Today's Scripture
Exodus 2:1–10
And a man of the house of Levi went and took as wife a daughter of Levi. So the woman conceived and bore a son. And when she saw that he was a beautiful child, she hid him three months. But when she could no longer hide him, she took an ark of bulrushes for him, daubed it with asphalt and pitch, put the child in it, and laid it in the reeds by the river’s bank. And his sister stood afar off, to know what would be done to him.
Then the daughter of Pharaoh came down to bathe at the river. And her maidens walked along the riverside; and when she saw the ark among the reeds, she sent her maid to get it. And when she opened it, she saw the child, and behold, the baby wept. So she had compassion on him, and said, “This is one of the Hebrews’ children.”

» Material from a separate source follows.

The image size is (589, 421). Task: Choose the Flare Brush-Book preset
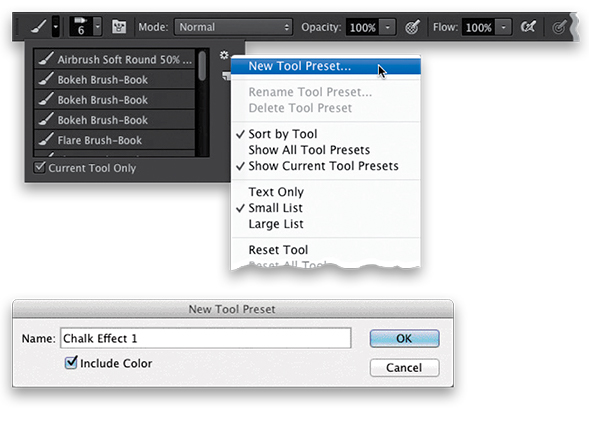tap(115, 140)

Then his sister said to Pharaoh’s daughter, “Shall I go and call a nurse for you from the Hebrew women, that she may nurse the child for you?”
And Pharaoh’s daughter said to her, “Go.” So the maiden went and called the child’s mother. Then Pharaoh’s daughter said to her, “Take this child away and nurse him for me, and I will give you your wages.” So the woman took the child and nursed him. And the child grew, and she brought him to Pharaoh’s daughter, and he became her son. So she called his name Moses, saying, “Because I drew him out of the water.” (NKJV)
Reflection
Early in September, about forty of us gathered to honor the life of a childhood friend. She had bounded into our lives at summer camp as Ingrid White — genuine, jovial, brimming with kindness, and alive with laughter. She was from Chicago, where she attended Catholic school.

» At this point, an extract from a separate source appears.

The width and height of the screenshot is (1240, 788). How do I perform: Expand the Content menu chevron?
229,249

We were still young the year she returned to camp with a new name: Ingrid Washinawatok. Her family name. The Menominee name she had urged her parents to reclaim. It was one of her first important acts as an advocate for Indigenous People’s rights — a calling she followed for the rest of her life. She also taught us, gently and honestly, about the hard work of staying alive in a society that marginalizes “the other.”
Such was the lot of Moses, born into the family of Levi and condemned to death at birth. The other. Not quite human in the eyes of Pharaoh. “Every [Hebrew] son who is born you shall cast into the river,” Pharaoh commanded. And so the mother of Moses, Jochebed, followed that decree, albeit with the help of a papyrus ark. Moses’ sister Miriam stood nearby, asserting herself precisely when Pharaoh’s daughter spotted the baby and felt that deep tug of human compassion.
Imagine if, instead of compassion, there had been compliance with a fatal command. Imagine religious history without Moses.
Compassion changes things, doesn’t it? It can redirect the course of history. It can right a wrong. It led Pharaoh’s daughter, in an instant, to raise the child Moses as her own. It can change us.
“Jesus, thou art all compassion,” goes the hymn, “Pure unbounded love thou art.”
Prayer
Create in us a clean heart, O God, and renew a compassionate spirit within us, not for ourselves alone, but for all the children, all the people, all the creatures, all the miracles of thy creation. Amen.